Copy the rows below from the line with "Image resolution: width=1225" up to and including the line with "tap(523, 457)", leaving out the pictures.

■ **TASK DATA**:
──────

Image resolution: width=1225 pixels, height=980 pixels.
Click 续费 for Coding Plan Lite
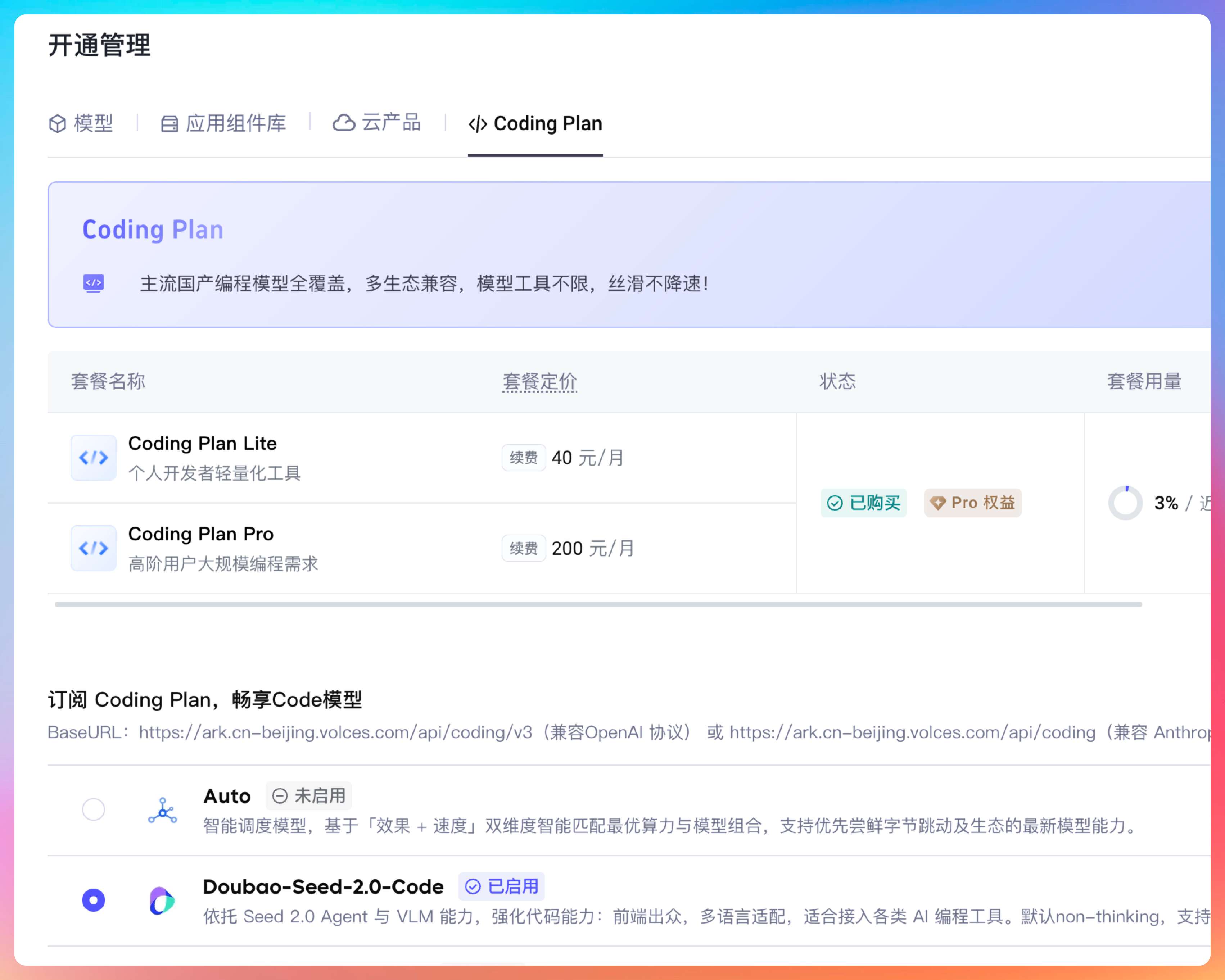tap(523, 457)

──────

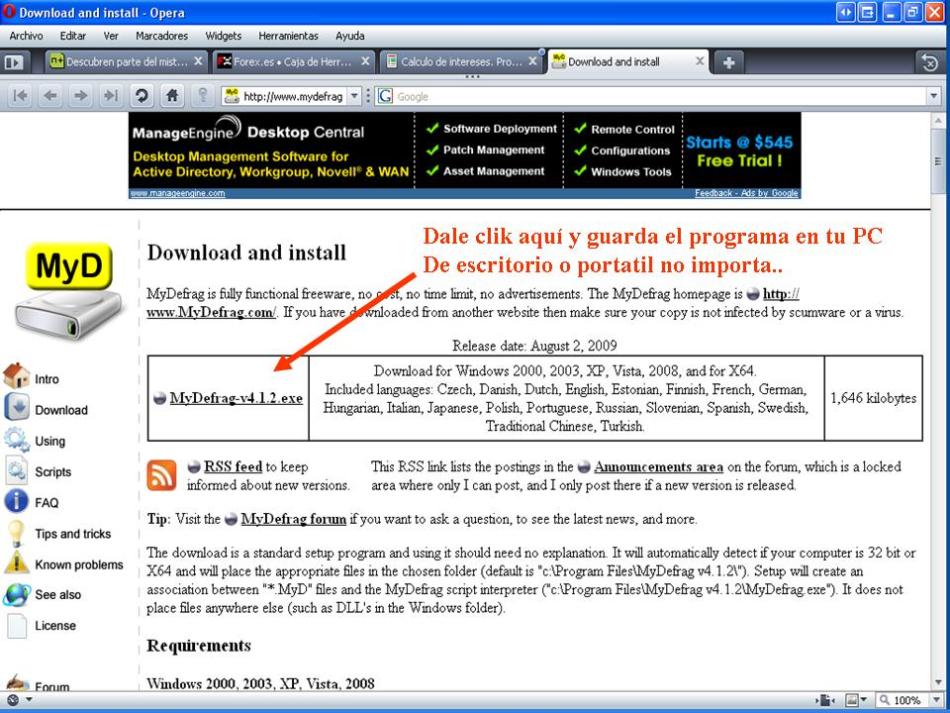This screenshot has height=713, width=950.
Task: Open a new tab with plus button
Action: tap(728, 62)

──────

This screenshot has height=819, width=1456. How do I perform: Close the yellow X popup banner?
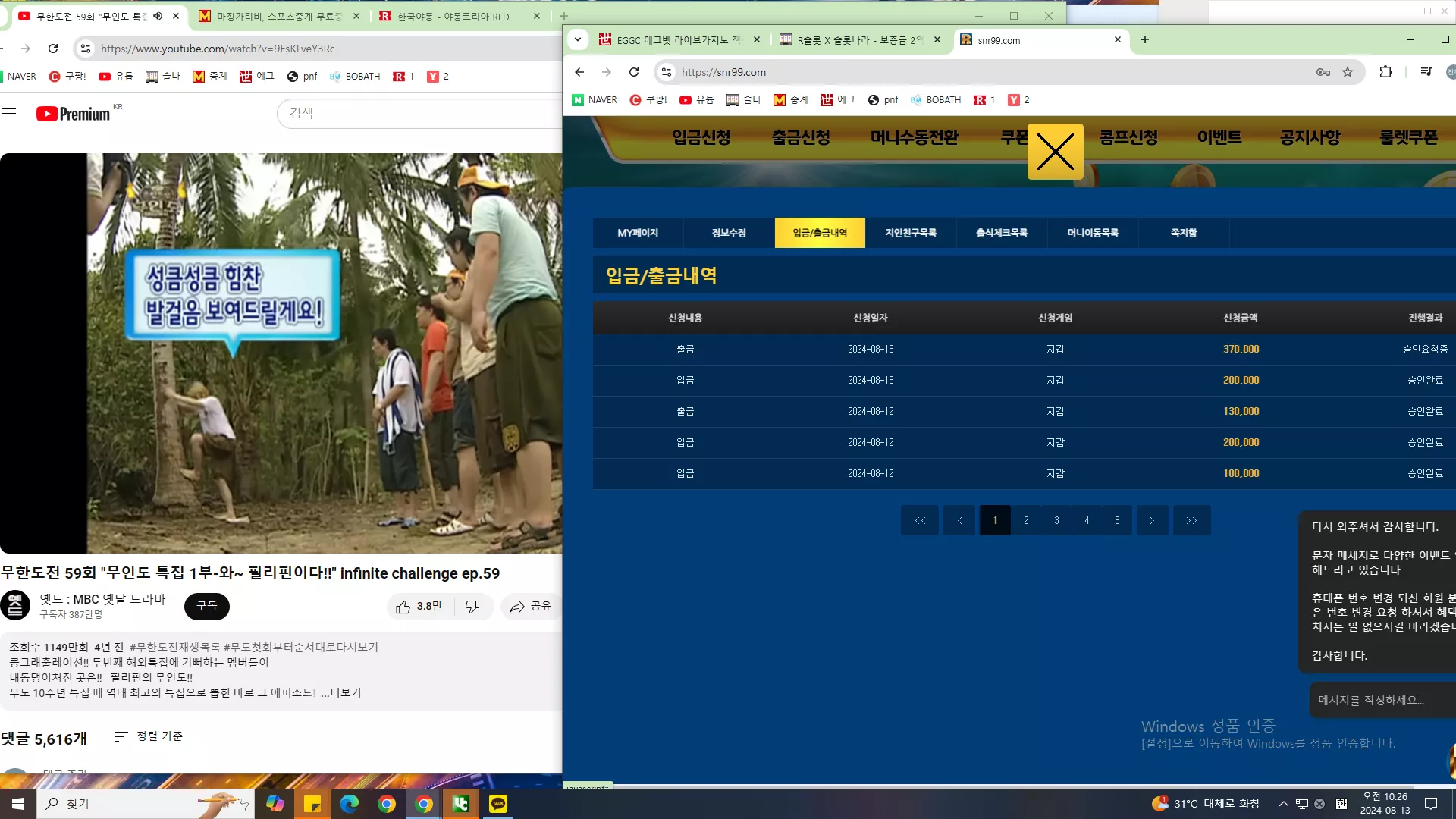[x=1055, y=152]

──────

■ **SOLUTION TO THE PROBLEM**:
Image resolution: width=1225 pixels, height=980 pixels.
Click 续费 for Coding Plan Lite
tap(523, 457)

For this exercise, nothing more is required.